◆ Aim ◆
Write out every line of the records below as a JSON list of strings, with one string per line and no entries for blank lines.

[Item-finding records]

━━━━━━━━━━━━━━━━━━━━

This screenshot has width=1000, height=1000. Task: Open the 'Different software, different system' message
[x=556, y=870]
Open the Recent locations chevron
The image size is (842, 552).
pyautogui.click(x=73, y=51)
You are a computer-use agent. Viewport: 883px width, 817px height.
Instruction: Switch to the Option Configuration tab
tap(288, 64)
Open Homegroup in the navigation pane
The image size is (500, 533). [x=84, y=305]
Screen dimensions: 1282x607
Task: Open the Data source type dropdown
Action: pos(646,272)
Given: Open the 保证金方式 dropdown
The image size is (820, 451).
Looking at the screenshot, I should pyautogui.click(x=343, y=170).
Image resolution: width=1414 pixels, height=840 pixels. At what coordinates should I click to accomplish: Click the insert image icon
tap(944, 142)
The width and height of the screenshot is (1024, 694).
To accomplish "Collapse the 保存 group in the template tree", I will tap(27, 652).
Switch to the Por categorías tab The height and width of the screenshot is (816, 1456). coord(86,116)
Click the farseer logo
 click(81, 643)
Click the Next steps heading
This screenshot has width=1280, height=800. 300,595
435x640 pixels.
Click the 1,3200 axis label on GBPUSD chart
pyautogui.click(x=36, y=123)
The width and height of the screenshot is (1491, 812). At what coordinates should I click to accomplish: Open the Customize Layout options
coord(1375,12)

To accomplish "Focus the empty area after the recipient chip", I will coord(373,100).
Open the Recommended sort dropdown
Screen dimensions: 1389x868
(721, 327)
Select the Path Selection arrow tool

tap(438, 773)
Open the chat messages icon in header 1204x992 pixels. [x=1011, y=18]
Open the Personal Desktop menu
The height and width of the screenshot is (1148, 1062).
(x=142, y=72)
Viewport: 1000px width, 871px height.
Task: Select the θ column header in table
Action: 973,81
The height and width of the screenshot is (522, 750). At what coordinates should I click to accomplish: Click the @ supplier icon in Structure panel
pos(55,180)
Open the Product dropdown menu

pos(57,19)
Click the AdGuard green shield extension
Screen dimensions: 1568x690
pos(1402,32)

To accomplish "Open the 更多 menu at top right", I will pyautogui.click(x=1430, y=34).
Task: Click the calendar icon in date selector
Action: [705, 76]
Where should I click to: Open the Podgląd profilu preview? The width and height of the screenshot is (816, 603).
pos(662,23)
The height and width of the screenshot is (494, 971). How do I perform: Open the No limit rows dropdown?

━━━━━━━━━━━━━━━━━━━━

◆ Task output ◆
[
  "This screenshot has width=1000, height=1000. Task: Open the 'Different software, different system' message",
  "[x=556, y=870]",
  "Open the Recent locations chevron",
  "The image size is (842, 552).",
  "pyautogui.click(x=73, y=51)",
  "You are a computer-use agent. Viewport: 883px width, 817px height.",
  "Instruction: Switch to the Option Configuration tab",
  "tap(288, 64)",
  "Open Homegroup in the navigation pane",
  "The image size is (500, 533). [x=84, y=305]",
  "Screen dimensions: 1282x607",
  "Task: Open the Data source type dropdown",
  "Action: pos(646,272)",
  "Given: Open the 保证金方式 dropdown",
  "The image size is (820, 451).",
  "Looking at the screenshot, I should pyautogui.click(x=343, y=170).",
  "Image resolution: width=1414 pixels, height=840 pixels. At what coordinates should I click to accomplish: Click the insert image icon",
  "tap(944, 142)",
  "The width and height of the screenshot is (1024, 694).",
  "To accomplish \"Collapse the 保存 group in the template tree\", I will tap(27, 652).",
  "Switch to the Por categorías tab The height and width of the screenshot is (816, 1456). coord(86,116)",
  "Click the farseer logo",
  " click(81, 643)",
  "Click the Next steps heading",
  "This screenshot has width=1280, height=800. 300,595",
  "435x640 pixels.",
  "Click the 1,3200 axis label on GBPUSD chart",
  "pyautogui.click(x=36, y=123)",
  "The width and height of the screenshot is (1491, 812). At what coordinates should I click to accomplish: Open the Customize Layout options",
  "coord(1375,12)",
  "To accomplish \"Focus the empty area after the recipient chip\", I will coord(373,100).",
  "Open the Recommended sort dropdown",
  "Screen dimensions: 1389x868",
  "(721, 327)",
  "Select the Path Selection arrow tool",
  "tap(438, 773)",
  "Open the chat messages icon in header 1204x992 pixels. [x=1011, y=18]",
  "Open the Personal Desktop menu",
  "The height and width of the screenshot is (1148, 1062).",
  "(x=142, y=72)",
  "Viewport: 1000px width, 871px height.",
  "Task: Select the θ column header in table",
  "Action: 973,81",
  "The height and width of the screenshot is (522, 750). At what coordinates should I click to accomplish: Click the @ supplier icon in Structure panel",
  "pos(55,180)",
  "Open the Product dropdown menu",
  "pos(57,19)",
  "Click the AdGuard green shield extension",
  "Screen dimensions: 1568x690",
  "pos(1402,32)",
  "To accomplish \"Open the 更多 menu at top right\", I will pyautogui.click(x=1430, y=34).",
  "Task: Click the calendar icon in date selector",
  "Action: [705, 76]",
  "Where should I click to: Open the Podgląd profilu preview? The width and height of the screenshot is (816, 603).",
  "pos(662,23)",
  "The height and width of the screenshot is (494, 971). How do I perform: Open the No limit rows dropdown?"
]